The Labour Campaign for Human Rights strongly condemns this decision in the face of the climate crisis and urges Labour MPs to hold the government to account over its climate obligations. Airport expansion is not compatible with our commitments under the Paris Climate Agreement and is a dangerous project that poses a serious threat to human rights.
The immediate context
In June 2018, Chris Grayling took the decision to approve expansion of Heathrow Airport. We now know that he assessed the climate impact of the project against the historic temperature limit of 2˚C warming, as opposed to the 1.5˚C temperature goal in the Paris Climate Agreement. The Court of Appeal ruled that Chris Grayling should have relied on the temperature limit in the Paris Climate Agreement and ruled his decision unlawful. At the time, Boris Johnson informed Parliament that he would accept the ruling to abide by our obligations under the Paris Agreement.
Despite the original decision being overturned today and the judge ruling Grayling’s decision was lawful, Labour must push the Prime Minister not to go ahead with the expansion as a grave violation of our obligations under the Paris Agreement and global human rights.

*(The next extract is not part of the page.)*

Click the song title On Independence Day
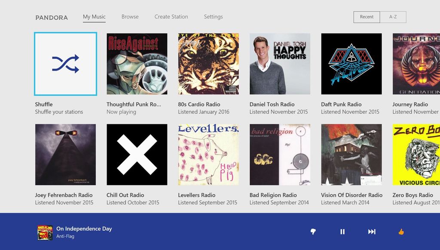Viewport: 440px width, 250px height. (84, 228)
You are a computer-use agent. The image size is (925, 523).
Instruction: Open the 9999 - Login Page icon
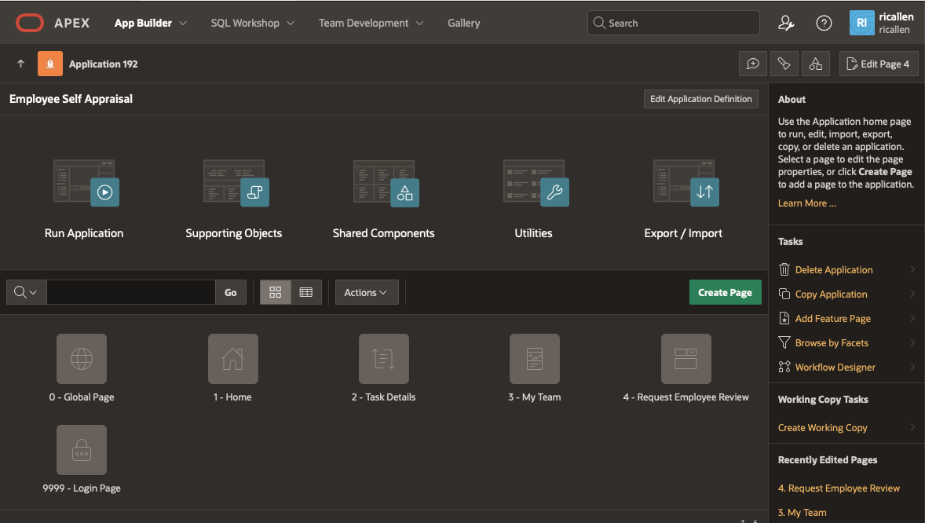coord(82,450)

According to the Government’s own figures, Heathrow expansion would mean 40 million tonnes of CO2 by 2050, just from UK aviation. The £14bn third runway could be built by 2028 and would bring 700 more planes per day and the corresponding dangerous rise in carbon emissions.
Hypocrisy and failed leadership
“I will lie down in front of those bulldozers and stop the construction of that third runway” – Boris Johnson, Prime Minister of the United Kingdom
When he was Mayor of London, Boris Johnson promised Londoners that airport expansion as Heathrow would be impossible in because of the legal challenges, environmental costs and the offence to human rights. “It is just not going to happen,” he said.
Reducing emissions from aviation is vital if we are to achieve our commitments under the Paris Agreement, and long term growth trends show that emissions from aviation are growing faster than any other sector.
Last week, Boris Johnson gave a speech at the 2020 Climate Ambition Summit in which he committed to reducing carbon emissions by 68% on 1990 levels by 2030. Even this unambitious target would be impossible to achieve if airport expansion was to go ahead.
Next year, the UK is hosting the UN Conference of Climate Change, COP26. It would be a disaster to approve such a dangerous project before such an important conference, demonstrating sheer hypocrisy and seriously undermining our ability to lead global action to keep global temperature rises to 1.5 degrees and prevent catastrophic warming which is a threat to all our human rights.
Greater ambition
We are now in the midst of a climate and ecological emergency, with aviation a key contribution to rising emissions.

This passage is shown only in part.